[Fig. 5 —— Fig. 6 —— Fig. 7]

H represents a long and very slender air-receptacle made of thin rubber and inflated; this should be pointed at both ends. It may be used to keep the machine afloat when experiments are made near the water. I have not yet used this, but have allowed my machines to go to pieces. The design here given calls for aeroplanes as being more easily made than aerocurves modelled after the wings of birds, but in all probability the latter will eventually displace the former.


We are brought now, after this consideration of the greatest mechanical problem of the age, to ask, What shall be done to bring to our own century the credit and honor of reaching the solution?

The answer is, encourage experiments with soaring machines. Have regattas and large prizes. Appeal to the people’s love of sport, and show what possibilities of recreation have been suggested by the experiments of Otto Lilienthal. Tobogganing on ice we can have only a few weeks in the year: tobogganing on air is possible at all seasons. When we have made our aeroplanes or aerocurves automatic in their steering action, flights like Lilienthal’s will be, to say the least, no more dangerous than football and quite as interesting.

In order to encourage the designing and construction of soaring machines, I suggest that a sum of money be raised to be offered as a prize to the constructor of the most successful soaring-machine, the award to be made after a public trial of the same, to take place early in September of the present year (1894).

I will subscribe one hundred dollars if others will subscribe, in any sums they choose, nine hundred dollars more, to make a purse of one thousand dollars, provided that the publisher of some journal of wide influence will be custodian of the fund.

One or two more thoughts in conclusion. We have seen how the soaring bird tacks, first up, then down, then up again, and then down again. That conveys the idea of the perfection of rapid transit for passengers and freight. With the captive balloon we can tack up, with the soaring machine we can tack down. Short tacks up, long tacks down; there is no calm for the aeroplane; give it altitude and it can seize from the calm the wind of flight.

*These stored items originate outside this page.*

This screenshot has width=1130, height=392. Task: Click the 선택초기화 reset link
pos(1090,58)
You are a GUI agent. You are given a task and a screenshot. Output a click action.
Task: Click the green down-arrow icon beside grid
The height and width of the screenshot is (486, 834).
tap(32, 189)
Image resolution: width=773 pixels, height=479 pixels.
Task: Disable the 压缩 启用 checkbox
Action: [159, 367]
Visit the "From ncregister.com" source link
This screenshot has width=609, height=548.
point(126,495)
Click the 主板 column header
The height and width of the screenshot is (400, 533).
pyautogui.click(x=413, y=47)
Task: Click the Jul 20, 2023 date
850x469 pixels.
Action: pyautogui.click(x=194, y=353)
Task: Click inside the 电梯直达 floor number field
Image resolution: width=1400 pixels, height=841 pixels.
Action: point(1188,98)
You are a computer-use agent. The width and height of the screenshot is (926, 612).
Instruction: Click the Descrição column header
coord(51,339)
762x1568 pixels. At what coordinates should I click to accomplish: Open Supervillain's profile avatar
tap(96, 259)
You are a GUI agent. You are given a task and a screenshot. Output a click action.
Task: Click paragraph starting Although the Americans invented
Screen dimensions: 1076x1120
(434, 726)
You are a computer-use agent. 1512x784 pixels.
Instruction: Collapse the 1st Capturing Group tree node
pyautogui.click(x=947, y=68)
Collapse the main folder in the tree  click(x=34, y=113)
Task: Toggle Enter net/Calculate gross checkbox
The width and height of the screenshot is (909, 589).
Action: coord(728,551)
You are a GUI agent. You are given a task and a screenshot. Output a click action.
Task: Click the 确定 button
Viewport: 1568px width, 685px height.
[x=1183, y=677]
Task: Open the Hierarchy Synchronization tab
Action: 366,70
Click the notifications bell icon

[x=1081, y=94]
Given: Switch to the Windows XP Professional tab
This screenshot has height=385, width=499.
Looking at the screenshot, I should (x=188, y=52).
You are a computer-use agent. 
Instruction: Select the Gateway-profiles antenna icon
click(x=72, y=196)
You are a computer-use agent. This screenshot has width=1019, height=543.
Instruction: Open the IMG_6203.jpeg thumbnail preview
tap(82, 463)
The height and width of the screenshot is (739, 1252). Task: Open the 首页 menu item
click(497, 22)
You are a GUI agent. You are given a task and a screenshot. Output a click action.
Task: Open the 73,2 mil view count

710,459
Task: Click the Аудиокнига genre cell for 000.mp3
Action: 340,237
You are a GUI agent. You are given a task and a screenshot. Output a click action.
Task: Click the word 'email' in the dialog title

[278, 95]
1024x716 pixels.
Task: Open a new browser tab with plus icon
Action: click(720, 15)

Imagine a bowling alley four hundred feet long, perfectly level, with an athlete at one end and a boy at the other. Let the chute which returns the balls have a drop of fifteen inches in every one hundred feet; imagine the game to be one of rapid transit instead of ten-pins. It is a competition between the two ends of the alley to see which end can make the most of what energy it has. Let the athlete exert all his strength to propel the spheres; see them arrive at the end of the alley after their journey of four hundred feet, with sluggish speed; the boy lifts them to a height of five feet to the chute, gives them a gentle push, and they are returned to the athlete’s end, arriving, not as sluggards, but as filled with energy. A short tack up and a long tack down is what does it.

There you have the old and the new methods of transit represented. The athlete represents the steam locomotive which, with all its polish and glitter, wastes energy. The boy represents the balloon, the lifter, which stores energy in matter by giving it altitude. The chute represents the free highway which through all the centuries men have supposed to be lacking.